Distributed Hyperparameter search with sklearn and kubernetes

In this talk, I will show how you can harness the scheduling of kubernetes for distributing hyperparameter search with sklearn onto a cluster of nodes. This can be achieved quite easily and with just a few changes to the original code, so the Data Scientist won't be bothered by complex kubernetes internals.

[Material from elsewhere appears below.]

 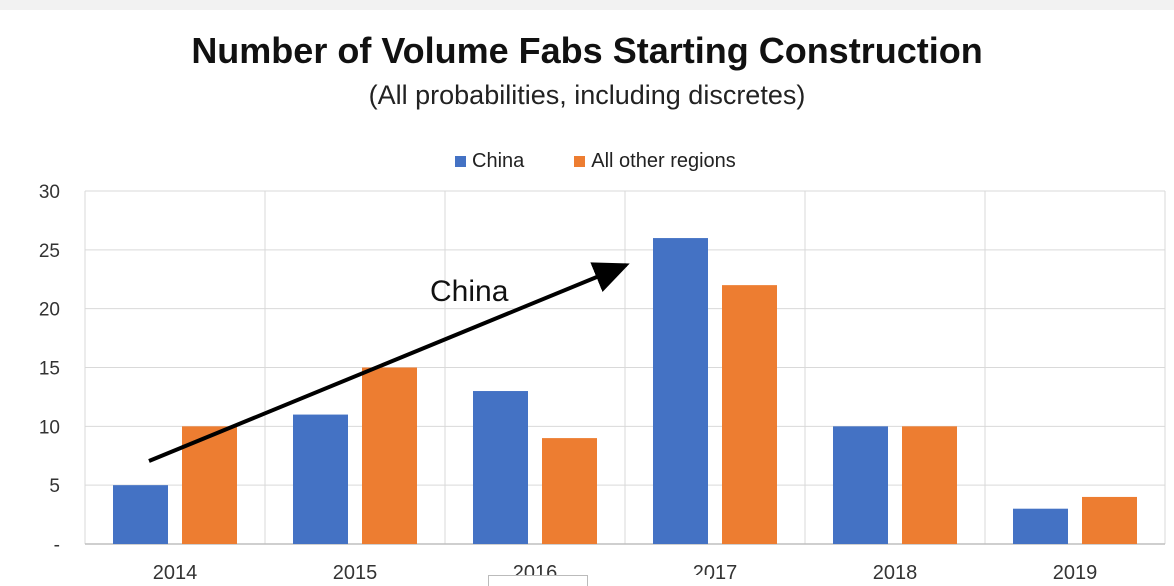 What do you see at coordinates (664, 161) in the screenshot?
I see `legend-label-other: All other regions` at bounding box center [664, 161].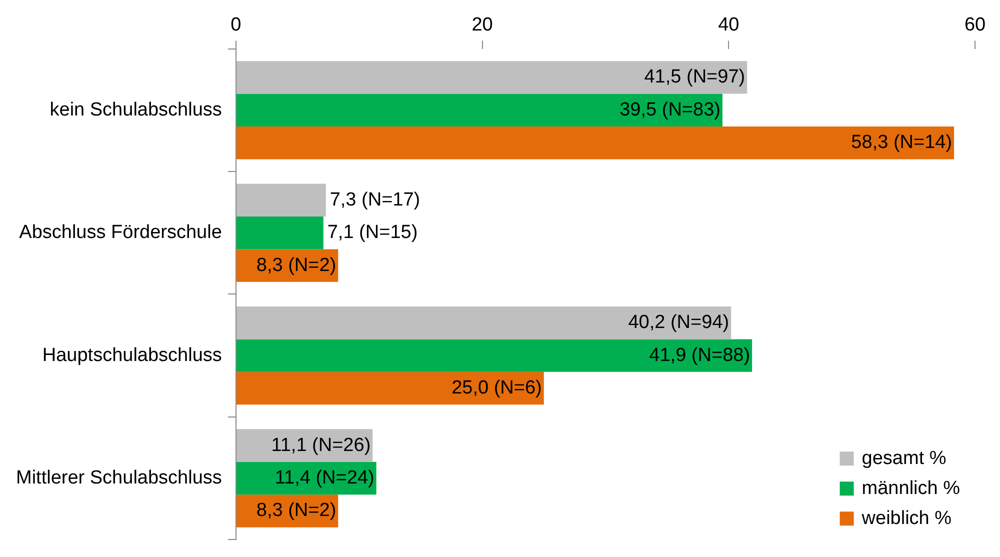  Describe the element at coordinates (132, 355) in the screenshot. I see `y-tick-label: Hauptschulabschluss` at that location.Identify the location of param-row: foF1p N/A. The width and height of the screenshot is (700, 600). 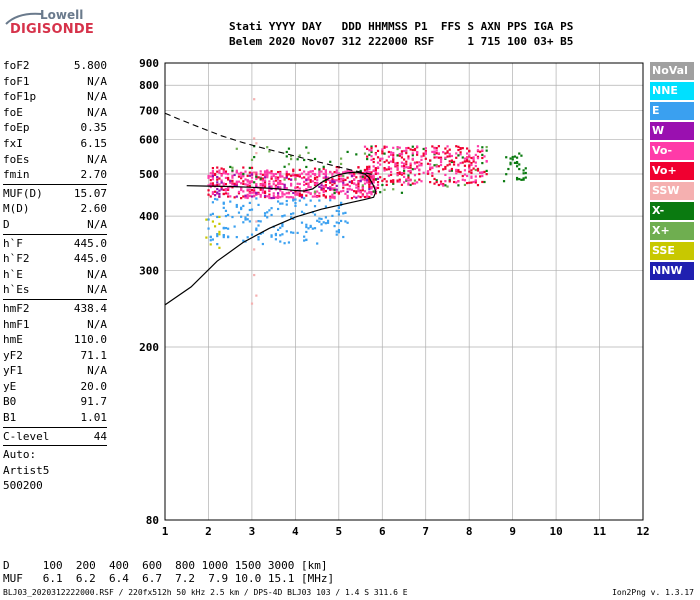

Tags: Algorithms, Big Data, Data Science, DevOps, Infrastructure, Machine Learning

Scheduled on wednesday 17:10 in room media

Speaker

Jakob Karalus (@krallistic)

Data Scientist/Consultant for codecentric.

Description

While sklearn provides a good interface to do hyperparameter search on large & complex model (pipelines), doing these can take up a lot of time. The traditional way usually includes one beefy machine and a lot of waiting. In other cases, people tend to “manually” schedule parameter ranges between nodes, but that can also be problematic since these won't talk to each other. Kubernetes itself is currently the most prominent scheduler and shines at distributing task, but is a pretty complex system in itself.

In this talk, I will show how you can harness the scheduling of kubernetes for distributing hyperparameter search with sklearn onto a cluster of nodes. This can be achieved quite easily and with just a few changes to the original code, so the Data Scientist won't be bothered by complex kubernetes internals.